(Beginning of Dataset extract)
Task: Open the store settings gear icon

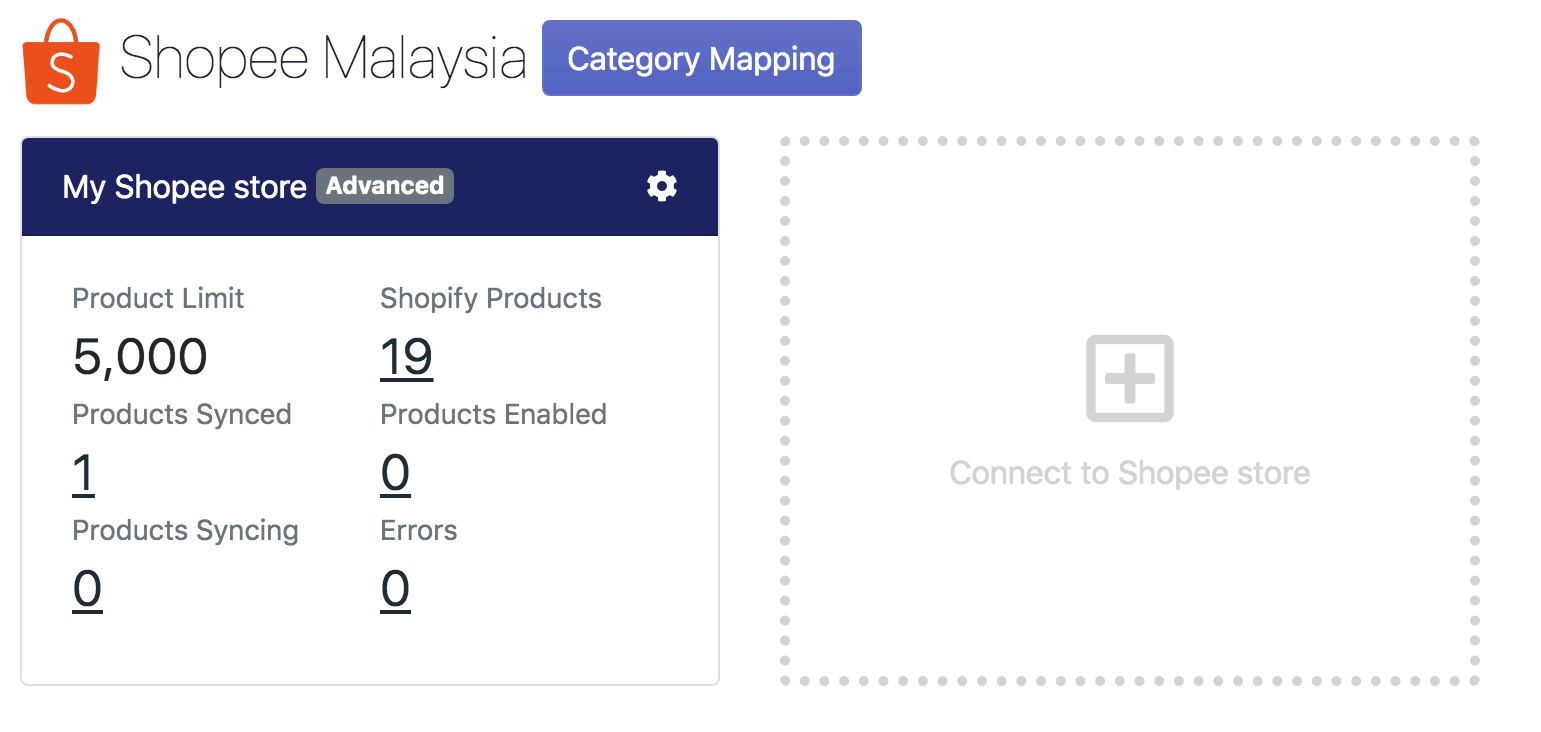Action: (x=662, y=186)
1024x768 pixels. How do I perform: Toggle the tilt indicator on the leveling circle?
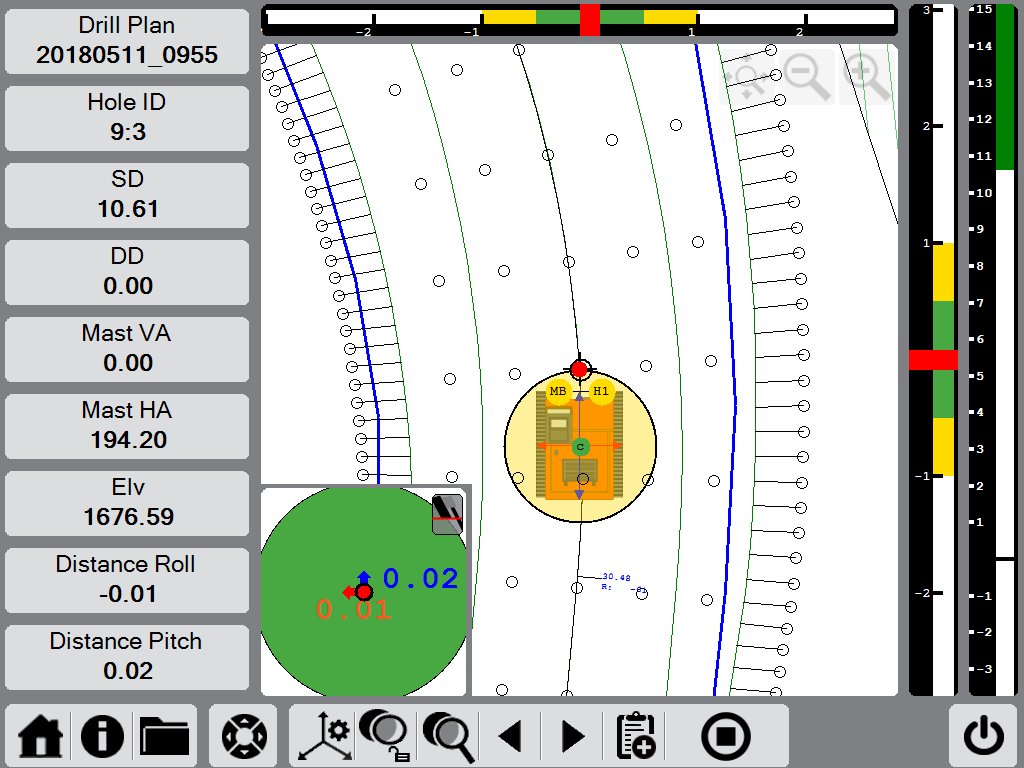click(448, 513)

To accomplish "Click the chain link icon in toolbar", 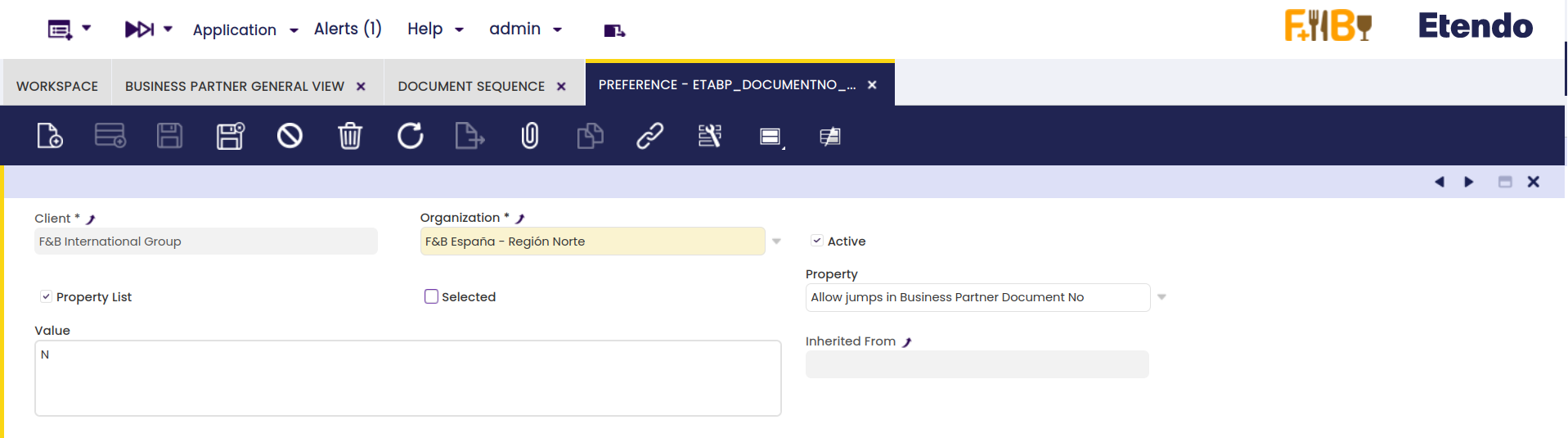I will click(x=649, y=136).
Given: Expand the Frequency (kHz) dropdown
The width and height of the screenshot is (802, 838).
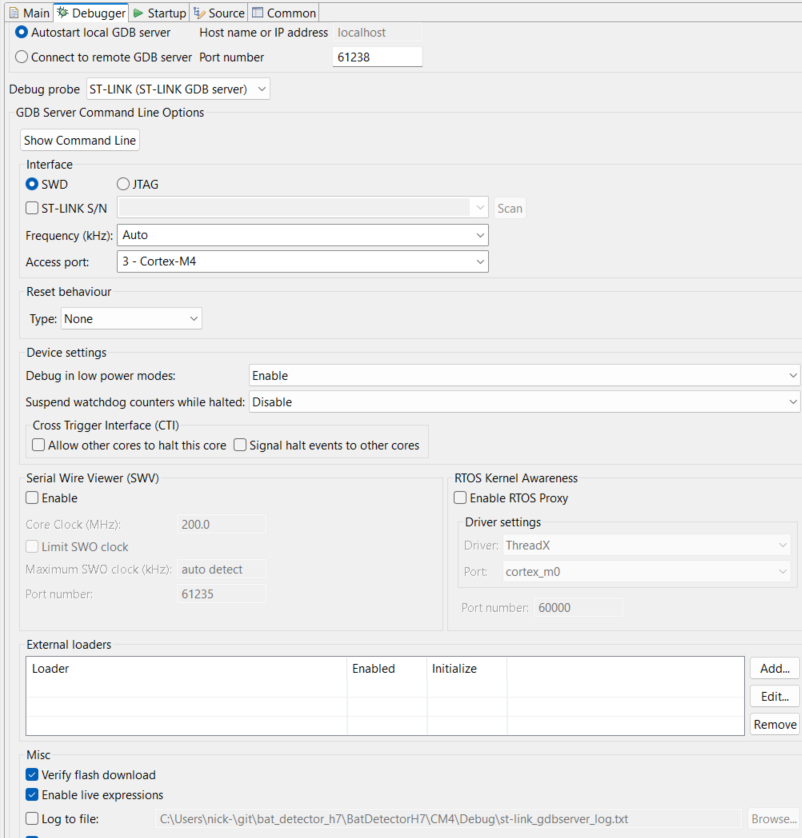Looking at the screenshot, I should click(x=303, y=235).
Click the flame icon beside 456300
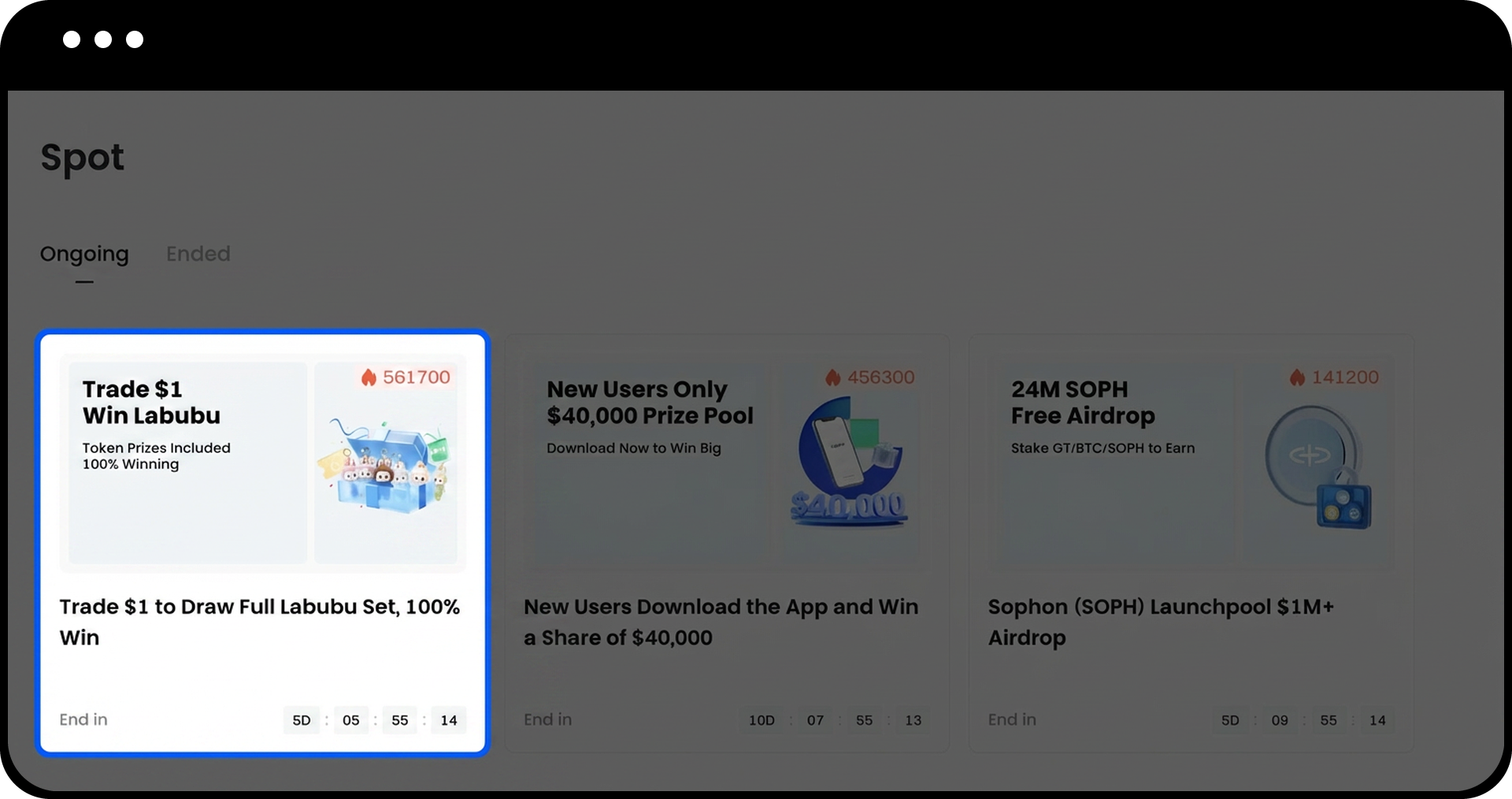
(End of Dataset extract)
Prompt - The copy should hold exactly the lines from the line containing "The width and" through the last line of the records, both included, and no pictures or other lines.

Problem solution -
The width and height of the screenshot is (802, 838).
Looking at the screenshot, I should click(x=303, y=235).
Click the flame icon beside 456300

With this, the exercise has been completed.